Translating Medicine to Mechanism: Enhancing Clinical Phenotypes with Mechanistic Knowledge

Objective: Understanding the molecular drivers of disease is a vital component of personalized medicine. Unfortunately, molecular data are not currently available in most electronic health records (EHRs). To solve this problem we created Med2Mech, a joint learning framework for inferring molecular characterizations of patients from clinical data and publicly available biomedical data. 
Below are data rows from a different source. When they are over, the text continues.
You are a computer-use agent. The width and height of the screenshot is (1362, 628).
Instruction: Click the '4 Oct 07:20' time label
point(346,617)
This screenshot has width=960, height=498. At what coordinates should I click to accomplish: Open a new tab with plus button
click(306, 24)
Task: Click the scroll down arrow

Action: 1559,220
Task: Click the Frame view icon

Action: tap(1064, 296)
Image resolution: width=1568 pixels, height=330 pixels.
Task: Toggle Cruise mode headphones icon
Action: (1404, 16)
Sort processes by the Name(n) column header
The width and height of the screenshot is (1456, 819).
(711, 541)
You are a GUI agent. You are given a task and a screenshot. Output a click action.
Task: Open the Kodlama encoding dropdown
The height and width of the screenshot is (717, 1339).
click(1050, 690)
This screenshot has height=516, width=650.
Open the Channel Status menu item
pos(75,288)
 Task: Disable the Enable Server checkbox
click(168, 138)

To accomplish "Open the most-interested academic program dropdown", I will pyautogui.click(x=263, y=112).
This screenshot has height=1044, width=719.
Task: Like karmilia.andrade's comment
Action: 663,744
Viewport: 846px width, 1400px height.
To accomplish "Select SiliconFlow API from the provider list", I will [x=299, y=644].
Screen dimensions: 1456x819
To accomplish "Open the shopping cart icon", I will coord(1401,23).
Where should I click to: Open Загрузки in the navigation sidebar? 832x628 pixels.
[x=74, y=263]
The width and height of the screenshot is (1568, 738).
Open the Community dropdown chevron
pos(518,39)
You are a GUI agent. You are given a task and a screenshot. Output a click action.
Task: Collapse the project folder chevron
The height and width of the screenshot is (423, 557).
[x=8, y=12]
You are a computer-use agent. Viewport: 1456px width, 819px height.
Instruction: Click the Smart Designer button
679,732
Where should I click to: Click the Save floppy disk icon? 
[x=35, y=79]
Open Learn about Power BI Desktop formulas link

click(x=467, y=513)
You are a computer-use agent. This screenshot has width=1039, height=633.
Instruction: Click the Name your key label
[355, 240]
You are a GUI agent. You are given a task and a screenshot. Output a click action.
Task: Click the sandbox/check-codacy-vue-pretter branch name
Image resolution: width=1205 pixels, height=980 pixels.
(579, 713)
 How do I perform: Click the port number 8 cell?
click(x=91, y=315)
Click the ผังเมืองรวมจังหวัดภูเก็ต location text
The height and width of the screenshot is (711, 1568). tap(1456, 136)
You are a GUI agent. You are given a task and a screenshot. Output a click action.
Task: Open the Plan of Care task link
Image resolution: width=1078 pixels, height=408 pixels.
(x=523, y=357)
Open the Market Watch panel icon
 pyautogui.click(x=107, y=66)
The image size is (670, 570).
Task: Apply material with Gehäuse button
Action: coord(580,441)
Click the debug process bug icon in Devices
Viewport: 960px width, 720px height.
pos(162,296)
Methods: Med2Mech was evaluated using pediatric EHR data from a subset of rare disease and other similarly medically complex patients. First, patient-level clinical embeddings were generated. Then, a PheKnowLator knowledge graph (KG) was used to generate mechanism embeddings. Finally, patient-level mechanism embeddings were derived by summing or averaging each patient’s unique set of mechanism embeddings. A one-vs-the-rest multiclass classification strategy, with five cross-fold validation, was used to evaluate the discriminatory ability of the mechanism and clinical embeddings. Rare disease subphenotype differences, using both clinical and mechanism embeddings, were further investigated using K-Means, which were verified by PhD- and MD-level domain experts. As external validation, the ability to infer the genotype of the rare disease patients using an independent sample of publicly available transcriptomic data was examined.

Results: Clinical embeddings were built for four rare disease groups (n = 2,646) and 10,000 similarly complex patients using 6,382 conditions, 2,334 medications, and 272 measurements. Mechanism embeddings were generated from a PheKnowlator KG with 129,875 nodes and 3,838,935 edges. On classification, the mechanism embeddings out-performed 82.2% of the clinical embedding parameterizations. Domain expert review confirmed the mechanism embeddings produced more clinically-relevant clusters of comorbidities for each rare disease subphenotype than the clinical embeddings. External validation further demonstrated the utility of this framework by accurately inferring the genotype and phenotype of EHR-derived rare disease patients from publicly available molecular data. 

Conclusion: These results illustrate the translational utility of PheKnowLator KGs and demonstrate that it is possible to derive clinically meaningful and biologically relevant patient representations from disparate sources of EHR data and expert-curated publicly available transcriptomic data.